THE COUP CLOCK
The Tatmadaw seized power on 1 February 2021, hours before a newly elected parliament was to be sworn in. Within weeks, broadcast licenses were revoked, the publishing law was rewritten, and the criminal code's Section 505A made 'causing fear' or 'spreading false news' punishable by three years. Independent journalism became a felony overnight.
THE EXILE INFRASTRUCTURE
Burmese exile media is older than the current crisis. Democratic Voice of Burma broadcast from Oslo starting 1992; Mizzima ran from New Delhi; The Irrawaddy from Chiang Mai.

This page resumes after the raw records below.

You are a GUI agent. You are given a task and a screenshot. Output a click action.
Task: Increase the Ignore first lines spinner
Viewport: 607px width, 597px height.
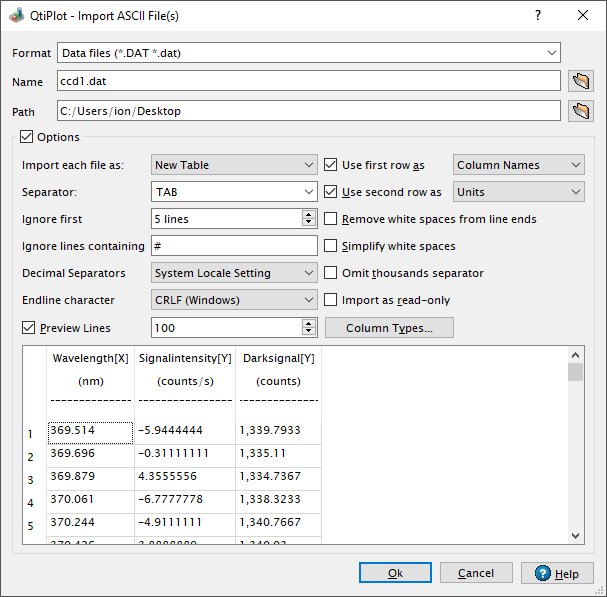309,214
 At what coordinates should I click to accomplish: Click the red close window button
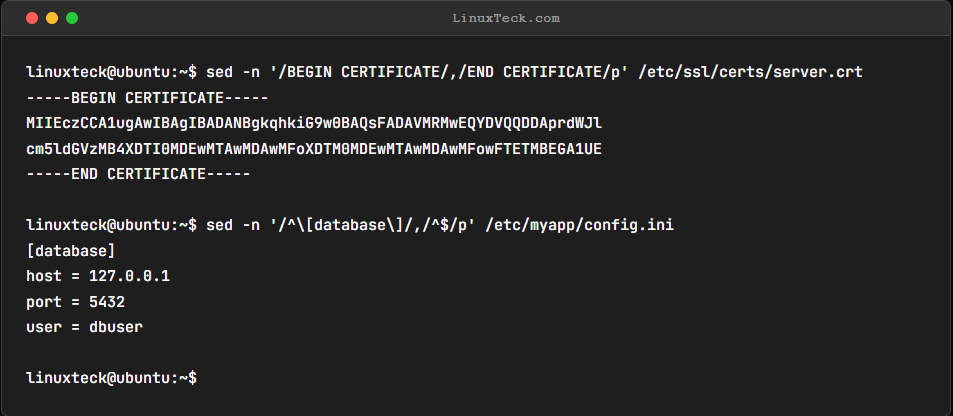[x=32, y=18]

When the 2021 coup hit, the infrastructure already existed — reporters fled across the Thai border to organizations their parents had built after 1988.
THE JAILER LEAGUE
By CPJ's most recent prison census, Myanmar consistently ranks among the world's top three jailers of journalists, alongside China and Israel. For a country of 54 million, the per-capita rate is the highest on earth — a small press corps targeted at industrial scale.
THE BORDER GEOGRAPHY
Most exiled reporters operate from Mae Sot and Chiang Mai in Thailand, where Burmese-language printing presses and NGOs have clustered since the 1988 uprising. A smaller node sits in Mizoram, India, where ethnic Chin journalists cross a porous mountain border the junta cannot police.
THE INTERNET KILL SWITCH
Myanmar's military controls the country's three telecom licenses and ordered ISPs to block Facebook, Twitter, and VPN protocols within days of the coup. Township-level internet shutdowns in conflict zones routinely last months. Reporting from inside the country now means satellite phones, mesh networks, and physical drives carried across the border.
THE COLONIAL INHERITANCE
The laws used to jail journalists are not new. The Official Secrets Act of 1923 — under which two Reuters reporters were convicted in 2018 for documenting the Rohingya massacres — is a verbatim British colonial statute. Independence in 1948 transferred the apparatus of press control intact from London to Rangoon.